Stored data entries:
++++++
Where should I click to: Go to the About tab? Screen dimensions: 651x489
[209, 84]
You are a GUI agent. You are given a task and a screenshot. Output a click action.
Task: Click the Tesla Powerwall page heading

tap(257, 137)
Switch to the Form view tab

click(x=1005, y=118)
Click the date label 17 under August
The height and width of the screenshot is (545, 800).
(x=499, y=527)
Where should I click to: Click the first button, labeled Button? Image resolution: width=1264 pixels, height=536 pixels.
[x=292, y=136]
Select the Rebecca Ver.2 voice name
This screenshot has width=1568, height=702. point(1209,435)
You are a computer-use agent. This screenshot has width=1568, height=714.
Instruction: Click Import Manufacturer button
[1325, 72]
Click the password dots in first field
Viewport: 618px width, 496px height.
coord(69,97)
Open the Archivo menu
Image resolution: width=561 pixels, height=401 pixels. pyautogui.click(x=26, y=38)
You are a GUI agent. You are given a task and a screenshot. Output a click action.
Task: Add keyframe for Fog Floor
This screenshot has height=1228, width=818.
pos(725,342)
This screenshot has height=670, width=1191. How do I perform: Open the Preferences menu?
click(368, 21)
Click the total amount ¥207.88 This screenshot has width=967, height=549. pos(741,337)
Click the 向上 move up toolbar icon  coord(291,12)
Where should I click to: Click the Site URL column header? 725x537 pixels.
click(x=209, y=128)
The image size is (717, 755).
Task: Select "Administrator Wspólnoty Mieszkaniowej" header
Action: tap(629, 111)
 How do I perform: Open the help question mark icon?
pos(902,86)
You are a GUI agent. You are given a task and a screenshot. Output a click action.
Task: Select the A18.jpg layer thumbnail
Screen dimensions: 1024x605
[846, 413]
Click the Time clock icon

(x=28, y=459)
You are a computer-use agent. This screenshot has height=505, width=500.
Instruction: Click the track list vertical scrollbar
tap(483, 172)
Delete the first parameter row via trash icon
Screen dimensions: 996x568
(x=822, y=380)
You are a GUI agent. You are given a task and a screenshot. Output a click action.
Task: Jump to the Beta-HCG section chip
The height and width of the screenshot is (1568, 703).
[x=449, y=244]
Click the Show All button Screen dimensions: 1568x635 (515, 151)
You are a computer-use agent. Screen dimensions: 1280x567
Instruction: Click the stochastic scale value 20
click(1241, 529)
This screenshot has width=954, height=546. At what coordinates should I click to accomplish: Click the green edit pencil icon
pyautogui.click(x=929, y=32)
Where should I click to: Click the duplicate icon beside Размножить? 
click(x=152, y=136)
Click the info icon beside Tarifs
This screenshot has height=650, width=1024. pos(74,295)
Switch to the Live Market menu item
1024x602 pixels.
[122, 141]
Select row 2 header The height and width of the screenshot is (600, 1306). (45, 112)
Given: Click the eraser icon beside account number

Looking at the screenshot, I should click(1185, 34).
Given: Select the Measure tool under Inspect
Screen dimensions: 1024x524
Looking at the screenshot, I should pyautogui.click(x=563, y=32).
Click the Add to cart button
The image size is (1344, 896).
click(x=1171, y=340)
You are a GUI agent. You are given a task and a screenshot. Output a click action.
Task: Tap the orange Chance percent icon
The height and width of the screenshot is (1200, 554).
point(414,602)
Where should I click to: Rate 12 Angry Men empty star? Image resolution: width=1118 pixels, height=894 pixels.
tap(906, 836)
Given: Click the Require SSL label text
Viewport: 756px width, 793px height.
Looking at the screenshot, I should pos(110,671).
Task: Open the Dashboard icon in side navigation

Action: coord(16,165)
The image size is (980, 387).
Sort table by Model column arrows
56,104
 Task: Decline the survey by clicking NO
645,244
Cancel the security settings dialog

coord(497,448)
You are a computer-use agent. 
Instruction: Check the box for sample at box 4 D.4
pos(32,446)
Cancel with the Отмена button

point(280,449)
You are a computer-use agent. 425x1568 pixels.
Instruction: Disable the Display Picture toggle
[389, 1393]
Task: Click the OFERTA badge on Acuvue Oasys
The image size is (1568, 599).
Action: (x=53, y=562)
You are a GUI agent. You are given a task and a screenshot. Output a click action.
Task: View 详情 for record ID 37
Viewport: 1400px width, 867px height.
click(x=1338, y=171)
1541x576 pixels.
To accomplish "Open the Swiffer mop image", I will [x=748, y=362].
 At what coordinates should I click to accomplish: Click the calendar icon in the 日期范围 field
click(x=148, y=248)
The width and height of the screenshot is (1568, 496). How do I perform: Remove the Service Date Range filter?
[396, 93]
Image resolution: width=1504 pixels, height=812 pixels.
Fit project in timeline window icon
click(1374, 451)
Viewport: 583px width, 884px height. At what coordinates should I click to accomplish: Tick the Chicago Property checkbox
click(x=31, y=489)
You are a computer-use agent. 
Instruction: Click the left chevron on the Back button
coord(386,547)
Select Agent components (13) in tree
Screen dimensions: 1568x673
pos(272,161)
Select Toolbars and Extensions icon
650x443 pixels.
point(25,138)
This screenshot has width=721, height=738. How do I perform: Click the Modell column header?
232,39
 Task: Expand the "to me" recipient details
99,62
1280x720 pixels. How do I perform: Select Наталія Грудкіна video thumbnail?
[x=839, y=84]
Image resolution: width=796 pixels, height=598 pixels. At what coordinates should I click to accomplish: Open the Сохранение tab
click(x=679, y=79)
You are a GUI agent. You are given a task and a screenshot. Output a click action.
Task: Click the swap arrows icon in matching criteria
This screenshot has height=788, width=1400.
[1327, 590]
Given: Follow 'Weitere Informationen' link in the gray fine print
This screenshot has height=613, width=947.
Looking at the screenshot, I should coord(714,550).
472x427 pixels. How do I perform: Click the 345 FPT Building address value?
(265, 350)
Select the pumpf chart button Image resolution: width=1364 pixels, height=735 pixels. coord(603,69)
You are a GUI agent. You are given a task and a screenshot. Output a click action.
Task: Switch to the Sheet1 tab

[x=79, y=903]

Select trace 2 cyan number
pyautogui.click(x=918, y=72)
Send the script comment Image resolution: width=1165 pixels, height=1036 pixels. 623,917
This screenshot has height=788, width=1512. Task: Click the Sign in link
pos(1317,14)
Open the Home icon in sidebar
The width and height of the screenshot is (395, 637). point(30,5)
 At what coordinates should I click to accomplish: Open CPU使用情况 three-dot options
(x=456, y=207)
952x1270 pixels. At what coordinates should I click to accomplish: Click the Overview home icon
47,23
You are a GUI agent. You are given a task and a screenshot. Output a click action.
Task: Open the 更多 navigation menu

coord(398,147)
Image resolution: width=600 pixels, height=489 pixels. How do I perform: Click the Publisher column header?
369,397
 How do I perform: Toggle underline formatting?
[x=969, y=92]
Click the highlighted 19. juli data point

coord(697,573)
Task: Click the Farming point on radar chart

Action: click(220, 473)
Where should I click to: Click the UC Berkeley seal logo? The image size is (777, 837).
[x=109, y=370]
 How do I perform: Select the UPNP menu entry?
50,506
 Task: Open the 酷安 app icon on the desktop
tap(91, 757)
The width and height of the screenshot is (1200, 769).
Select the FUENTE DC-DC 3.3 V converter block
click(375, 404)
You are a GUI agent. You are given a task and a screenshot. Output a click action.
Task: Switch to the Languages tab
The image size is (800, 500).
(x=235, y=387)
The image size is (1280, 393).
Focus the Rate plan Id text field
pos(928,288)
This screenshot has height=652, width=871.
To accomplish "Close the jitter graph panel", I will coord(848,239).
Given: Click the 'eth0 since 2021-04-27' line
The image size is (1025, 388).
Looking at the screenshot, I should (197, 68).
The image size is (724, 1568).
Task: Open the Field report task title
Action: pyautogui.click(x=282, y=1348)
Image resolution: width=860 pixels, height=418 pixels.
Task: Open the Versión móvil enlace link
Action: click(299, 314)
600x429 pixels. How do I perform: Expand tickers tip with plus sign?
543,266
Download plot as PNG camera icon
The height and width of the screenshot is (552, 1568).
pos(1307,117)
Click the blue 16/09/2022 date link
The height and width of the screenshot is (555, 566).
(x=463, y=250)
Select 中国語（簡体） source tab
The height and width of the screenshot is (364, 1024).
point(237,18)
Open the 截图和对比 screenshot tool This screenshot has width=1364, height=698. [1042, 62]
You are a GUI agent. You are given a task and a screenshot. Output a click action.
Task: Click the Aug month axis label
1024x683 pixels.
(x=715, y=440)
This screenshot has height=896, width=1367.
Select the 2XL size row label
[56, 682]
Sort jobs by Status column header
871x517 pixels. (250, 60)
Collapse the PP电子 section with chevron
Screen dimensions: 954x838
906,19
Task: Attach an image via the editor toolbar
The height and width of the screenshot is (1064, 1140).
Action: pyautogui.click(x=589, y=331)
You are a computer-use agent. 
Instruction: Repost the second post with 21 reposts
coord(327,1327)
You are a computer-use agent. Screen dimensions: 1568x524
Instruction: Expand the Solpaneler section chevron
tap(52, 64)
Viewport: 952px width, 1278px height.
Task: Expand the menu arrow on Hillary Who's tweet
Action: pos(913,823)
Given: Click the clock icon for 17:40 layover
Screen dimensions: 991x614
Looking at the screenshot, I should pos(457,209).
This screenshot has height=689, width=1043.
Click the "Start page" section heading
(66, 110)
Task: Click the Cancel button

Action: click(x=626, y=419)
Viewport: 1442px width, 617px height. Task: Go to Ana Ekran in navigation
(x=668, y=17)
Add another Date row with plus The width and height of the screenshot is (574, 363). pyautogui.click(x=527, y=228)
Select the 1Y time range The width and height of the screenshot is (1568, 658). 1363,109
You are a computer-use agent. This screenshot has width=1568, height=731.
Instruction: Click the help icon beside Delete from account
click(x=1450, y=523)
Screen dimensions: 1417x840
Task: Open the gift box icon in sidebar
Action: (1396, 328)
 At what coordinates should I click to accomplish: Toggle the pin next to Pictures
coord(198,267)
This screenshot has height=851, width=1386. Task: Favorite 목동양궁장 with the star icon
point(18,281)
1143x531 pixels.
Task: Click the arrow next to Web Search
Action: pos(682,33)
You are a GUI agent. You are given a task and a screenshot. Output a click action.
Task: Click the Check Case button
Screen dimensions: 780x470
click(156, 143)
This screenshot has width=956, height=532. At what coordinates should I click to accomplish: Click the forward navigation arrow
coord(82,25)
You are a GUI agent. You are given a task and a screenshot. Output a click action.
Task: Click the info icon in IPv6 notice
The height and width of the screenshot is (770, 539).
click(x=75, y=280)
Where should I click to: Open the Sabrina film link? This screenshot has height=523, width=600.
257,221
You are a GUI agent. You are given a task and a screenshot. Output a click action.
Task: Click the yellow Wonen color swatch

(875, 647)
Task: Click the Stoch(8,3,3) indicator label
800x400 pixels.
++++++
# [What the exercise asks]
Above are some records; copy exactly the lines from the one with "Select the Rebecca Ver.2 voice name" through the one with "Task: Select the A18.jpg layer thumbnail", both included, and no others.

# [Expected answer]
Select the Rebecca Ver.2 voice name
This screenshot has width=1568, height=702. point(1209,435)
You are a computer-use agent. This screenshot has width=1568, height=714.
Instruction: Click Import Manufacturer button
[1325, 72]
Click the password dots in first field
Viewport: 618px width, 496px height.
coord(69,97)
Open the Archivo menu
Image resolution: width=561 pixels, height=401 pixels. pyautogui.click(x=26, y=38)
You are a GUI agent. You are given a task and a screenshot. Output a click action.
Task: Add keyframe for Fog Floor
This screenshot has height=1228, width=818.
pos(725,342)
This screenshot has height=670, width=1191. How do I perform: Open the Preferences menu?
click(368, 21)
Click the total amount ¥207.88 This screenshot has width=967, height=549. pos(741,337)
Click the 向上 move up toolbar icon  coord(291,12)
Where should I click to: Click the Site URL column header? 725x537 pixels.
click(x=209, y=128)
The image size is (717, 755).
Task: Select "Administrator Wspólnoty Mieszkaniowej" header
Action: tap(629, 111)
 How do I perform: Open the help question mark icon?
pos(902,86)
You are a GUI agent. You are given a task and a screenshot. Output a click action.
Task: Select the A18.jpg layer thumbnail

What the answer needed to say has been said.